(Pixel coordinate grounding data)
══════════════════════════════

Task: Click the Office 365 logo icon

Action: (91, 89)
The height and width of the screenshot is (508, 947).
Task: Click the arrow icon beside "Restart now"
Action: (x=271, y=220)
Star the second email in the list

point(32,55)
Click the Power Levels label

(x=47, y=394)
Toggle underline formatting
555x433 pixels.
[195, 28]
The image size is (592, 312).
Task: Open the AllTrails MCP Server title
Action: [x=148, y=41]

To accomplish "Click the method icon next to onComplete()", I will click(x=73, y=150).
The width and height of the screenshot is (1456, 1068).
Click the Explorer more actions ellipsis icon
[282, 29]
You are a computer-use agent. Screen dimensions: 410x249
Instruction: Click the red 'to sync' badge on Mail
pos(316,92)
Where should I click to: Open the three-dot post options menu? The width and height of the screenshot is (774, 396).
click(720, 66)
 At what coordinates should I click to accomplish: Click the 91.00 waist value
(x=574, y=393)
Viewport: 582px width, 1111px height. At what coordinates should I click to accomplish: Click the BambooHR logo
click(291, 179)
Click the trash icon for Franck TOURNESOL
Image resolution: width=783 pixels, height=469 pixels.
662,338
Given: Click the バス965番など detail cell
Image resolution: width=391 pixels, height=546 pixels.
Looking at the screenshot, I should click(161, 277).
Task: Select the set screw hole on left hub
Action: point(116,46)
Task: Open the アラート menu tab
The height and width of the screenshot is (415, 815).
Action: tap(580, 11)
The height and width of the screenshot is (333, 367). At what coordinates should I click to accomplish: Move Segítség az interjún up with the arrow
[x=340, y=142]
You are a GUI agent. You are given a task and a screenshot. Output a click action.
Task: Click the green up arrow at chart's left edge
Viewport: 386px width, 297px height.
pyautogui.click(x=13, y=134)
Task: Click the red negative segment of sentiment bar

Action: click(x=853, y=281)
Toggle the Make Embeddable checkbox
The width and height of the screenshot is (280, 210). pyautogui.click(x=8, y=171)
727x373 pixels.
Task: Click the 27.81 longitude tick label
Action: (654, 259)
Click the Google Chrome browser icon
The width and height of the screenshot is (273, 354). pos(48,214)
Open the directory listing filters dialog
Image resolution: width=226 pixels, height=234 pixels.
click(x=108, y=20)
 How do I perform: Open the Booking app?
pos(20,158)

══════════════════════════════

> **Brief**:
Count of lines with "agent": please work it out for the entries above and give the number by itself.

> **Your response**:
2